Yes, in the current model there is no limit to the number of AND rules, therefore no limit to the number of variables.
I'm not clear on your use of A=A' (A prime). Can you explain a little more?
I use this notation to illustrate in a generic form the two operands of an equivalence test. In practice, I could have said Field = Value, since...
A, B, C... are field names in a table out of the thousand fields we are mining into. For example, if I have a table X in my database with fields X1, X2 and X3, variable A would represent one of those fields (X.X1), B another field (X.X3) and C could be Y.Y65 in a different table. I'm mining into about 1000 fields spread across 100 tables as it is right now.
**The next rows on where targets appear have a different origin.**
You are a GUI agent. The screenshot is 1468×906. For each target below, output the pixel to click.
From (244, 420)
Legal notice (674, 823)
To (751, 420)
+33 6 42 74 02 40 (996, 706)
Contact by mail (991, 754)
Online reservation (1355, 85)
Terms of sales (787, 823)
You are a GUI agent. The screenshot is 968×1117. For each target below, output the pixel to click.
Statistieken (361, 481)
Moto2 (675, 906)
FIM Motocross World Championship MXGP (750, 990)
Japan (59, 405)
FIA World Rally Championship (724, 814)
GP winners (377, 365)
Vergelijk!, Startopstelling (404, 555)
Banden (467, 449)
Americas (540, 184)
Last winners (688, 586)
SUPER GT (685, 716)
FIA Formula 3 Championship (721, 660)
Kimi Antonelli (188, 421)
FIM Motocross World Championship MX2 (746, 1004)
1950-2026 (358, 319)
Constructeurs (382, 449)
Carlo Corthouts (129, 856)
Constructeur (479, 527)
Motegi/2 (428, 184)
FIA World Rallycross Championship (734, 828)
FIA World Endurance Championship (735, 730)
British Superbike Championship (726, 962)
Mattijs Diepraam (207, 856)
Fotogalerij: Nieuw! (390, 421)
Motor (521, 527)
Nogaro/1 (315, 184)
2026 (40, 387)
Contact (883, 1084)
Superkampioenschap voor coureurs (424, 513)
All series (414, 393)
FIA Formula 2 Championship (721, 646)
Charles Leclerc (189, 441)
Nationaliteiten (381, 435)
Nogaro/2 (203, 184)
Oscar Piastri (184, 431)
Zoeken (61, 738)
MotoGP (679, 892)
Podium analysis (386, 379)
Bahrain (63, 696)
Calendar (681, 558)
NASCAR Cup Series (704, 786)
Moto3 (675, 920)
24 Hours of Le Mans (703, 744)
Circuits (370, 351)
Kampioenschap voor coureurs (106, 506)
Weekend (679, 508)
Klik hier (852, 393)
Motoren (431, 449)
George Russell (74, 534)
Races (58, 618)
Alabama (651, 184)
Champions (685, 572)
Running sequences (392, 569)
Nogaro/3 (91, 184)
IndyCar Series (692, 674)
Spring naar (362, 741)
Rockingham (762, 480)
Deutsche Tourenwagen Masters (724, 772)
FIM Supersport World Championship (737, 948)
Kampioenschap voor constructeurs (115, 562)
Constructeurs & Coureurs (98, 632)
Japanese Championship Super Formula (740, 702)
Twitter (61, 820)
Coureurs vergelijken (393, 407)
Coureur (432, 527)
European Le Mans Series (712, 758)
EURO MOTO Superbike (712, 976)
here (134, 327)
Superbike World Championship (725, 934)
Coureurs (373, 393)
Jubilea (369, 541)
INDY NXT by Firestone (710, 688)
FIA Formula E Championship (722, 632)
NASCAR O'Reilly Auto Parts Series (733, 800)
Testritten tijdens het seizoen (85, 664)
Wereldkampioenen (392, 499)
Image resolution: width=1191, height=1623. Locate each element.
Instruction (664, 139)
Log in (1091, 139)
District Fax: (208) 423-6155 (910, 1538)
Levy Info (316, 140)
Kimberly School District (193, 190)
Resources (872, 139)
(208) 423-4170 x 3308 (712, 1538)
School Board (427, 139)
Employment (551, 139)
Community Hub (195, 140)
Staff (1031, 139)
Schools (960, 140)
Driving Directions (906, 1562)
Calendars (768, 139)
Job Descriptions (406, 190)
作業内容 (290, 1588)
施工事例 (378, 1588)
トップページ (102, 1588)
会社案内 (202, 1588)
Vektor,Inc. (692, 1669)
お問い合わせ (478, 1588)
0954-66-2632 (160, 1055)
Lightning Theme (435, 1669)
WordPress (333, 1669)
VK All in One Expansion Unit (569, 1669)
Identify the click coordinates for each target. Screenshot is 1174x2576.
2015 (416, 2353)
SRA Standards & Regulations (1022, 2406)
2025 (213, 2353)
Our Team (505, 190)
A', B', C'... are values we are testing against the selected fields. For example, if X1's type is numerical, the expression A = A' could translate to X.X1 = 10. This is how it would be stored in the AndRule table:
A | Operator | A'
-------------------------
X.X1 | = | 10
X.X3 | >= | 10 Feb 1971
Y.Y65 | = | 'apple'
You'll notice that I can test against numerical values, dates and strings. Of course to do this I must track each and every field in the database and know its data type.
So, there are 3 things to track (logical operators, variables, equivalency operators). In my mind this indicates 3 tables.
I would add a fourth dimension to track: the precedence set by the use of parentheses. These two expressions are not logically identical:
(A AND B) OR C
A AND (B OR C)
To me, that is the most difficult part and the main reason why I'm looking for a shortcut
Thanks for the help and the book reference, I'll look it up.